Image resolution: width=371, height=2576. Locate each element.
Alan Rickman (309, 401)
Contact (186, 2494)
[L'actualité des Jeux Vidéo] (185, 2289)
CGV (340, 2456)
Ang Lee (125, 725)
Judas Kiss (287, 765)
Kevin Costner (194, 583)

━━━━

**PROBLEM REQUIREMENTS:** None of the records may be left out; each is to be restated exactly.

**RESPONSE AREA:**
Image resolution: width=371, height=2576. Locate each element.
Alan Rickman (309, 401)
Contact (186, 2494)
[L'actualité des Jeux Vidéo] (185, 2289)
CGV (340, 2456)
Ang Lee (125, 725)
Judas Kiss (287, 765)
Kevin Costner (194, 583)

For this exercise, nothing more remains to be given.